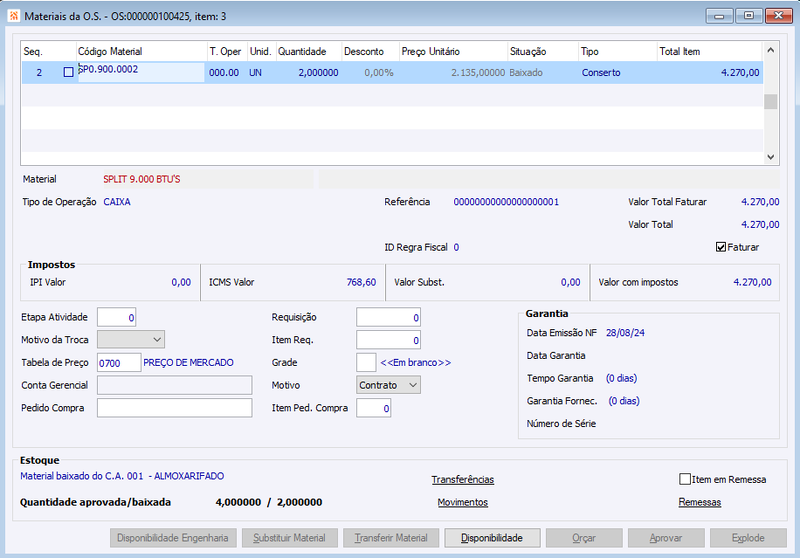Click the Grade input box
The image size is (800, 558).
tap(366, 363)
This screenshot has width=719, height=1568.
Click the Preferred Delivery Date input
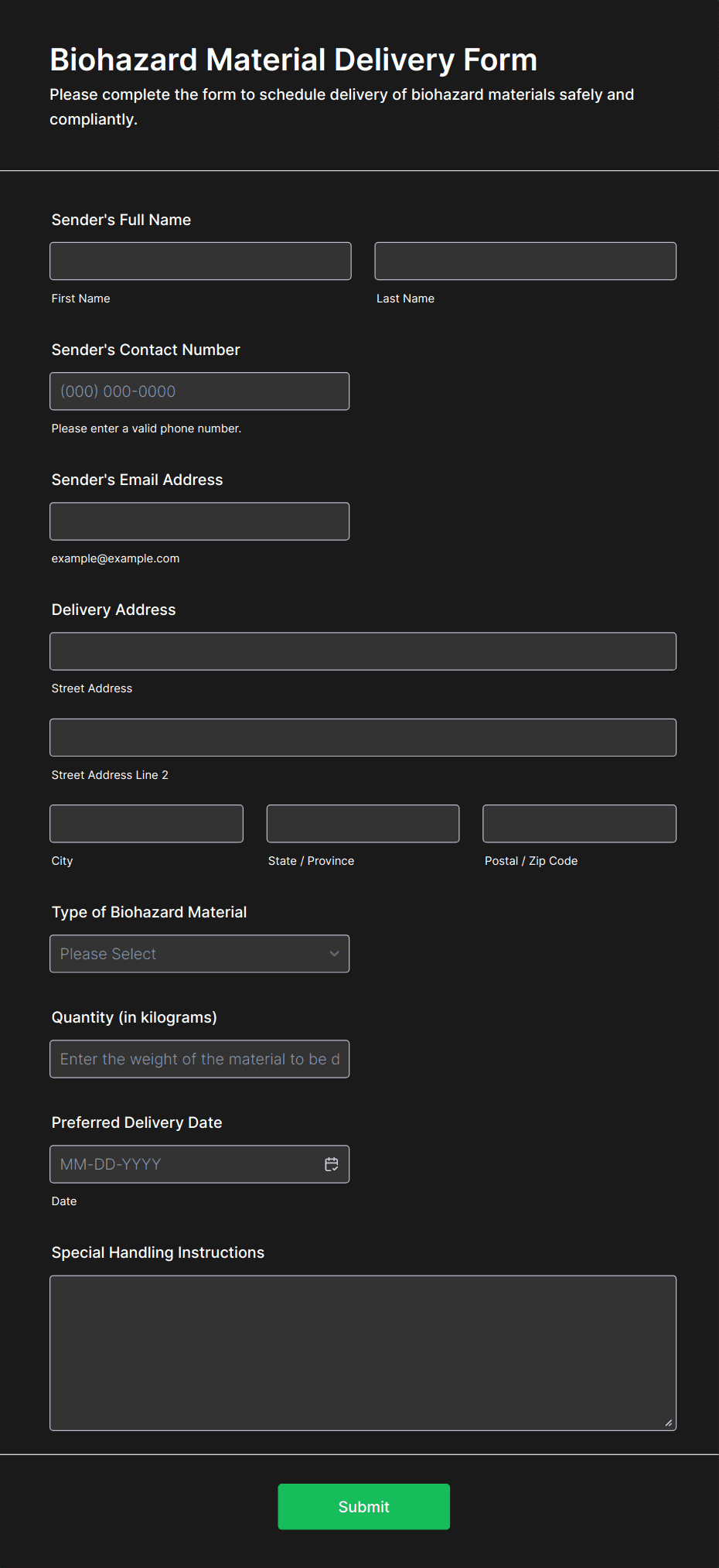coord(186,1164)
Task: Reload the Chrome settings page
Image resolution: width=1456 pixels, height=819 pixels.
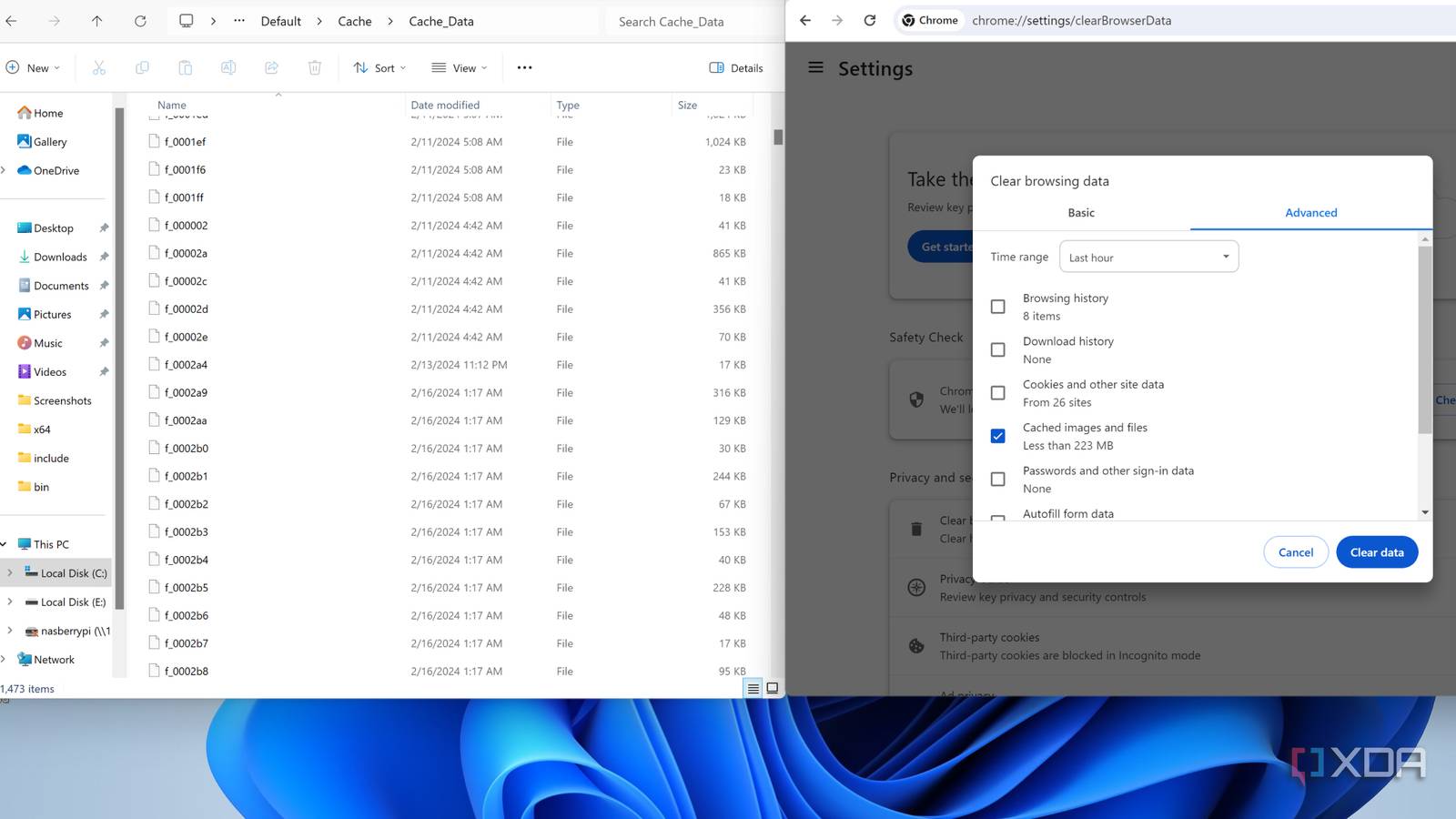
# # # # # # #
**REQUIRED ACTION:** Return each line from the data where the string "height" can be found.

**SOLUTION:**
This screenshot has width=719, height=1568.
Image resolution: width=1456 pixels, height=819 pixels.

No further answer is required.